Tracing the interaction of bacteriophage with bacterial biofilms using fluorescent and chromogenic probes.

Phages T4 and E79 were fluorescently-labeled with rhodamine isothiocyanate (RITC), fluoroscein isothiocyanate (FITC), and by the addition of 4'6-diamidino-2-phenylindole (DAPI) to phage-infected host cells of Escherichia coli and Pseudomonas aeruginosa. Comparisons of electron micrographs with scanning confocal laser microscope (SCLM) images indicated that single RITC-labeled phage particles could be visualized.
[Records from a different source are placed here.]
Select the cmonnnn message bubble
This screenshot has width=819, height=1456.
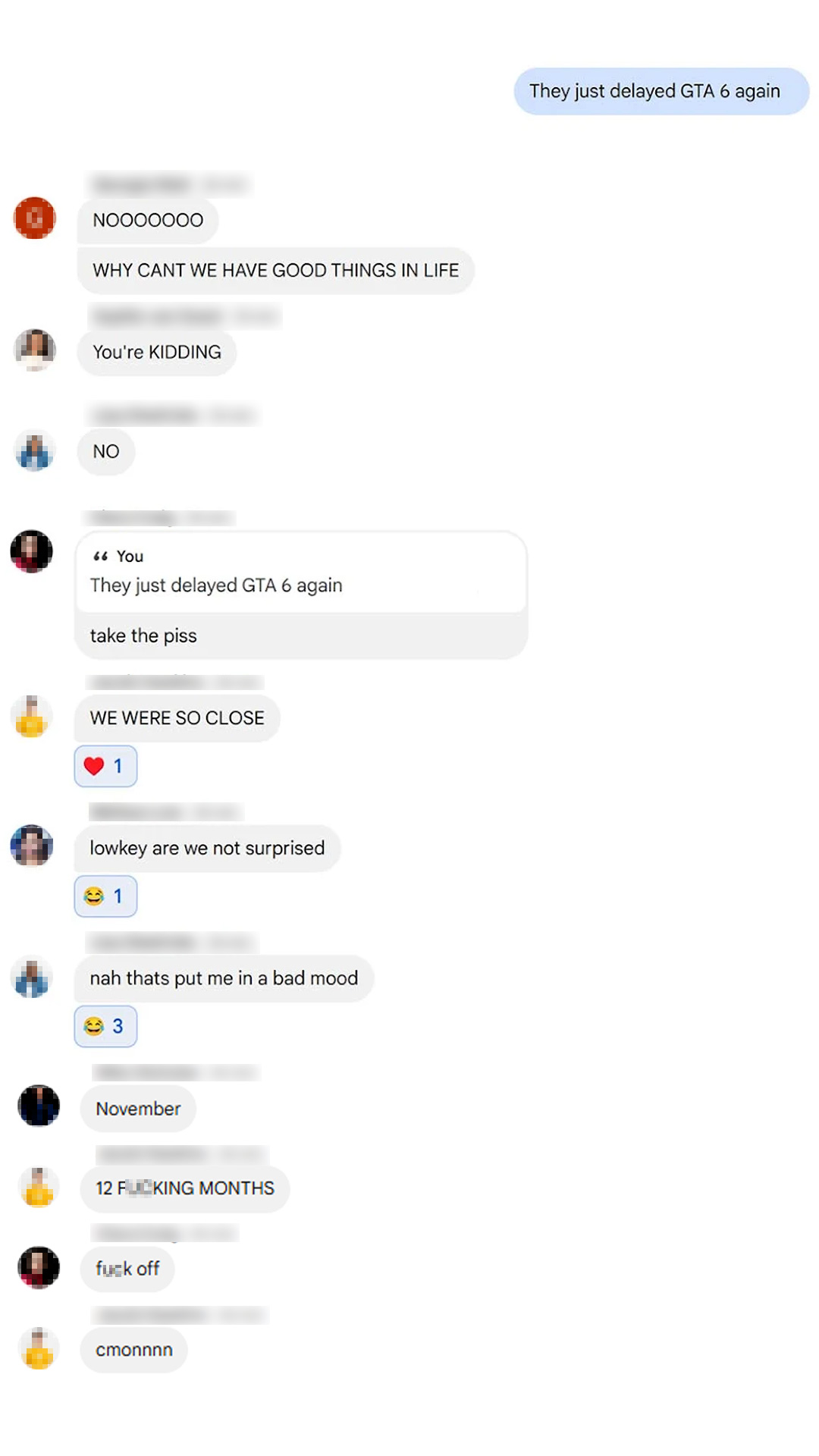click(x=134, y=1350)
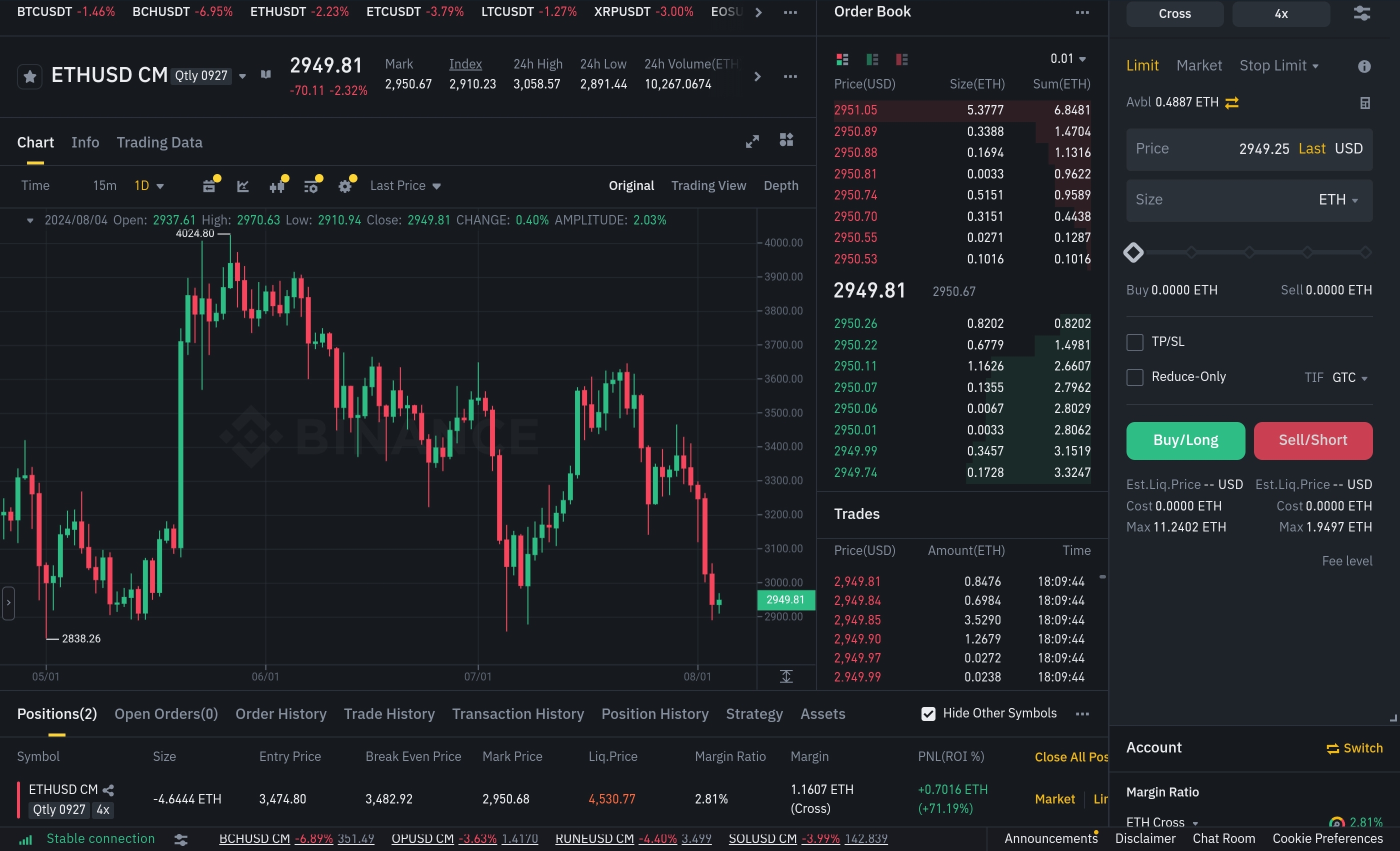Click the midpoint of the leverage size slider
This screenshot has height=851, width=1400.
click(x=1249, y=252)
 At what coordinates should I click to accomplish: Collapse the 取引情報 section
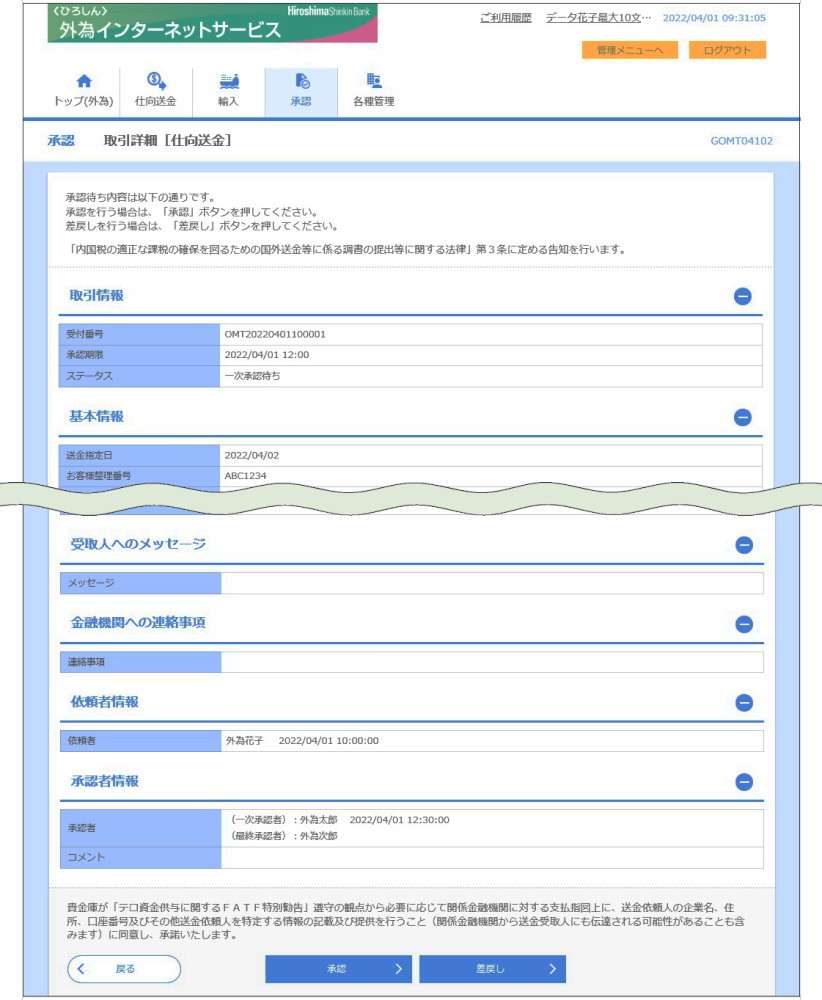[x=743, y=296]
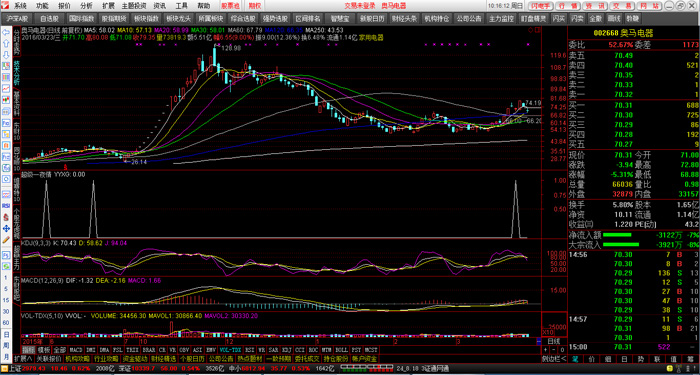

Biofilms of each bacterium were infected by labeled phage. SCLM and epifluorescence microscopy were used to observe adsorption of phage to single-layer surface-attached bacteria and thicker biofilms. The spread of the recombinant T4 phage, YZA1 (containing an rII-LacZ fusion), within a lac E. coli biofilm could be detected in the presence of chromogenic and fluorogenic homologs of galactose. Infected cells exhibited blue pigmentation and fluorescence from the cleavage products produced by the phage-encoded beta-galactosidase activity. Fluorescent antibodies were used to detect non-labeled progeny phage. Phage T4 infected both surface-attached and surface-associated E. coli while phage E79 adsorbed to P. aeruginosa cells on the surface of the biofilm, but access to cells deep in biofilms was somewhat restricted. Temperature and nutrient concentration did not affect susceptibility to phage infection, but lower temperature and low nutrients extended the time-to-lysis and slowed the spread of infection within the biofilm.